Prior data associating the expression of lymphocyte-specific protein tyrosine kinase (LCK) with type 1 diabetes, its critical function in lymphocytes, and the linkage of the region to diabetes in the nonobese diabetic (NOD) mouse model make LCK a premier candidate for a susceptibility gene. Resequencing of LCK in 32 individuals detected seven single nucleotide polymorphisms (SNPs) with allele frequencies >3%, including four common SNPs previously reported. These and six other SNPs from dbSNP were genotyped in a two-stage strategy using 2,430 families and were all shown not to be significantly associated with type 1 diabetes. We conclude that a major role for the common LCK polymorphisms in type 1 diabetes is unlikely. However, we cannot rule out the possibility of there being a causal variant outside the exonic, intronic, and untranslated regions studied.
Type 1 diabetes is believed to arise from the specific autoimmune destruction of the insulin-producing islet cells of the pancreas by autoreactive T-cells. The disease is mediated by the interaction of many genes and environmental factors (1). To date three genetic loci have been confirmed, the HLA region (chromosome 6p21), the insulin gene region (chromosome 11p15), and CTLA4 (chromosome 2q33) (2,3).
In the NOD mouse model of type 1 diabetes, the susceptibility region Idd9.1 on chromosome 4 includes the lymphocyte-specific protein tyrosine kinase gene (LCK). LCK has been associated with T-cell proliferative hyporesponsiveness in NOD mice. Reduced recruitment of CD4-associated LCK to the T-cell receptor complex results in deficient coupling of the T-cell receptor complex to downstream signaling events (4). It has also been reported by Nervi et al. (5) that hyporesponsiveness of T-cells in patients with type 1 diabetes correlates with reduced levels of LCK in resting T-cells. In addition, Nervi et al. (6) found no association between LCK polymorphisms and protein level in type 1 diabetic patients. However, as the authors acknowledged, this study was statistically underpowered to detect the weak or moderate genetic associations expected in a common multifactorial disease such as type 1 diabetes and the estimates of protein levels had wide CIs.
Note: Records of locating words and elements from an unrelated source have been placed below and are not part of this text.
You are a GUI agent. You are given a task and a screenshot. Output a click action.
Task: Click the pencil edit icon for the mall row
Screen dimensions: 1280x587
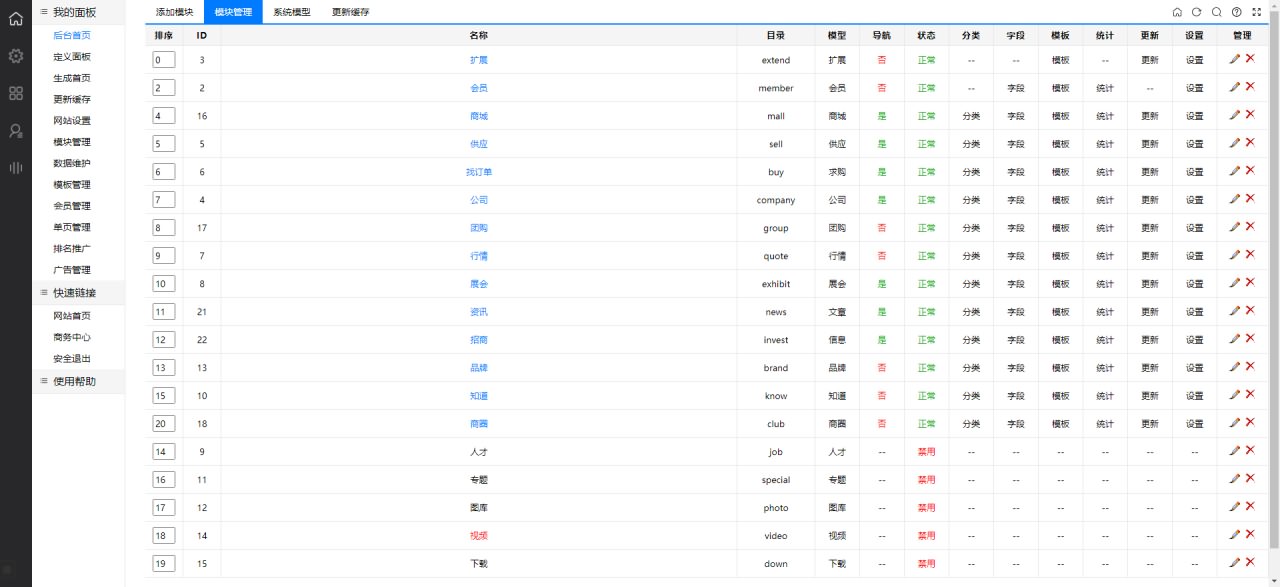click(1235, 115)
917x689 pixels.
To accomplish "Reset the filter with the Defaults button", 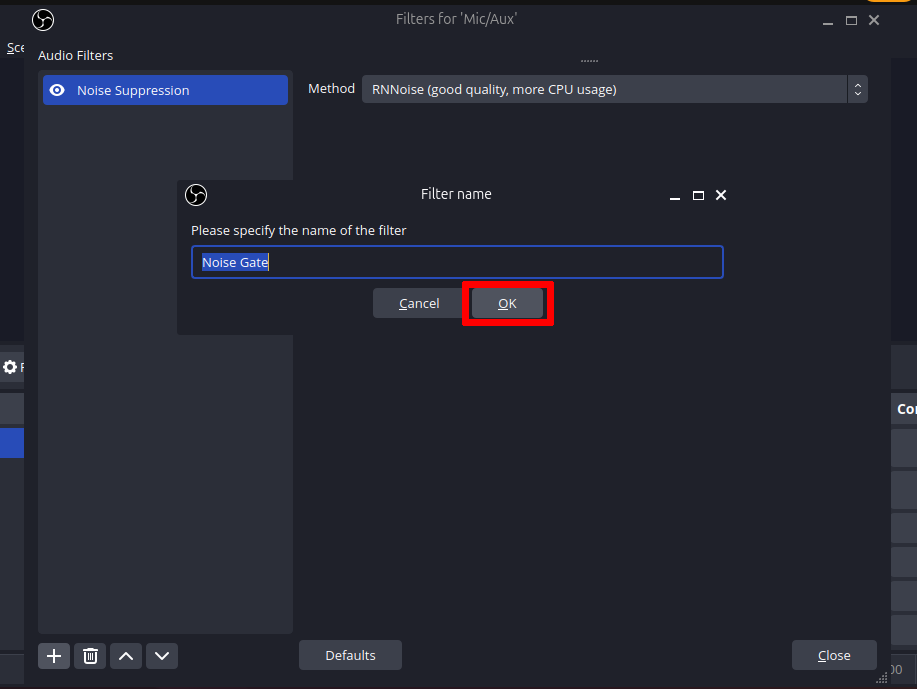I will 350,655.
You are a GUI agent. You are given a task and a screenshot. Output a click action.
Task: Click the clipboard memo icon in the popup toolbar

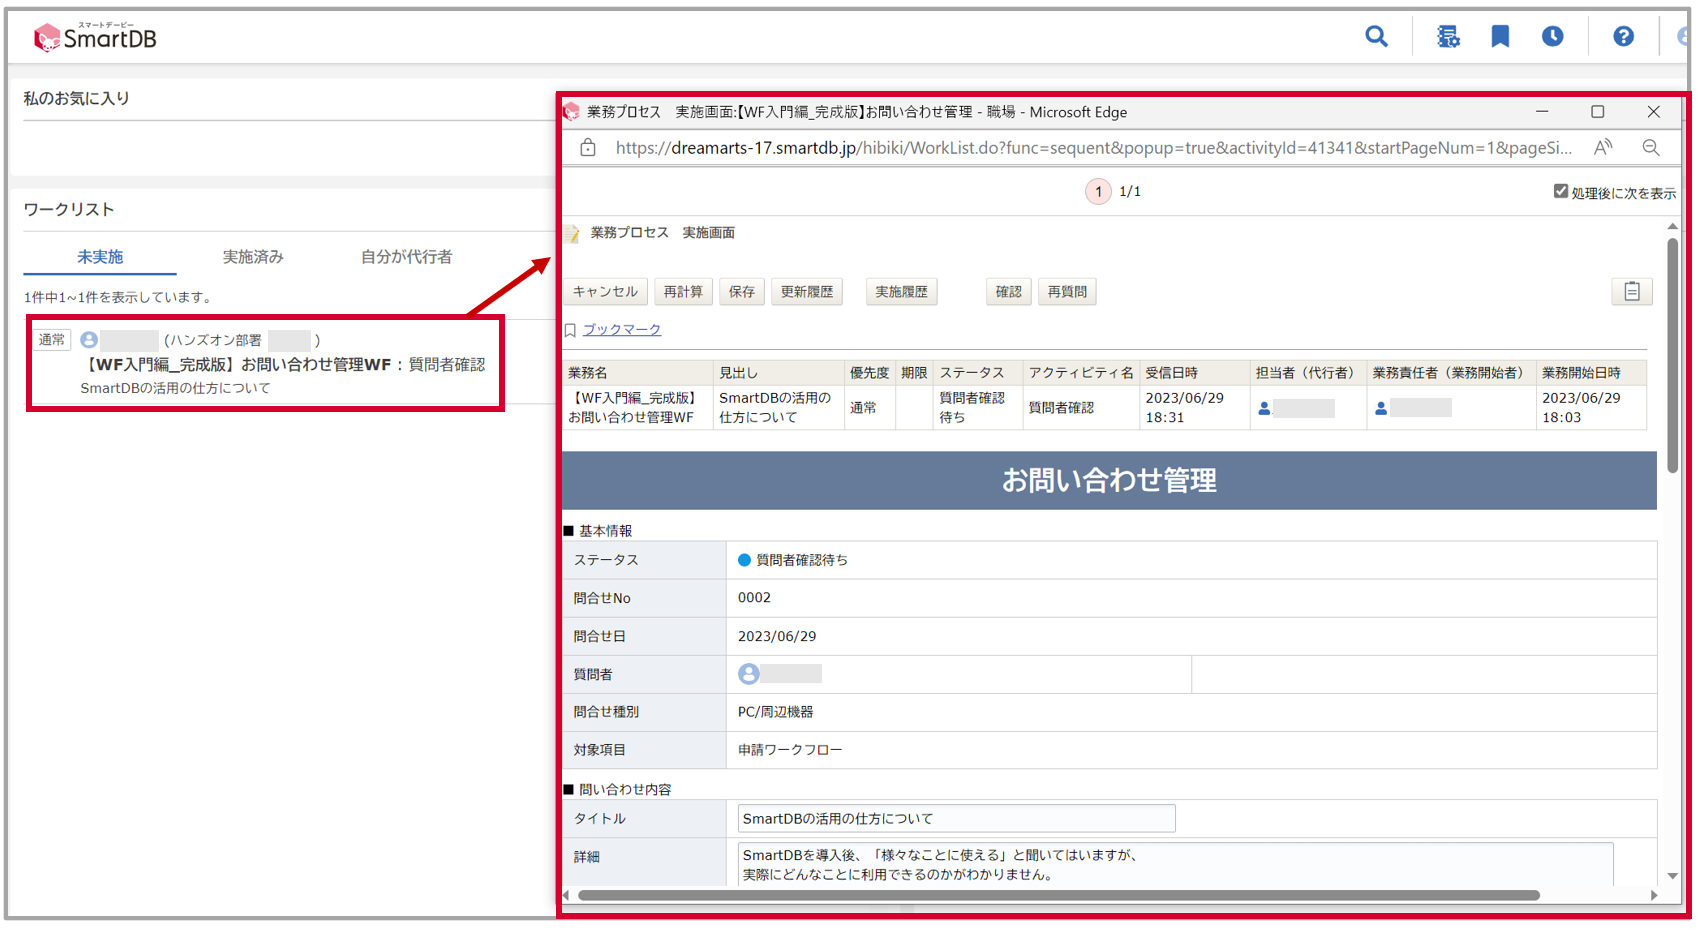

Human LCK is located on chromosome 1p35 (Ensembl 15.33.1: sequence AL121991.50.1.61515). It has 13 exons and two promoters with different 5′ untranslated regions (UTRs) active at different stages of T-cell development. The LCK proximal promoter is only active in thymocytes, whereas the distal promoter is active at all stages of T-cell development (7). The long form of LCK (ENST00000328410) includes the distal promoter and has an untranslated exon 1 with a first intronic interval of 22,953 bp (exon 1-2), whereas the short form includes the proximal promoter (Fig. 1). Translation of both forms start at the first ATG codon in exon 2. A putative untranslated exon 1′ in the short form of LCK (ENST0000033070) is supported by a single cDNA sequence (BC013200) derived from lymphoma tissue. However, further homology searches against dbEST (http://www.ncbi.nlm.nih.gov/dbEST) did not find any additional matches that would support exon 1′ in nonlymphoma tissues.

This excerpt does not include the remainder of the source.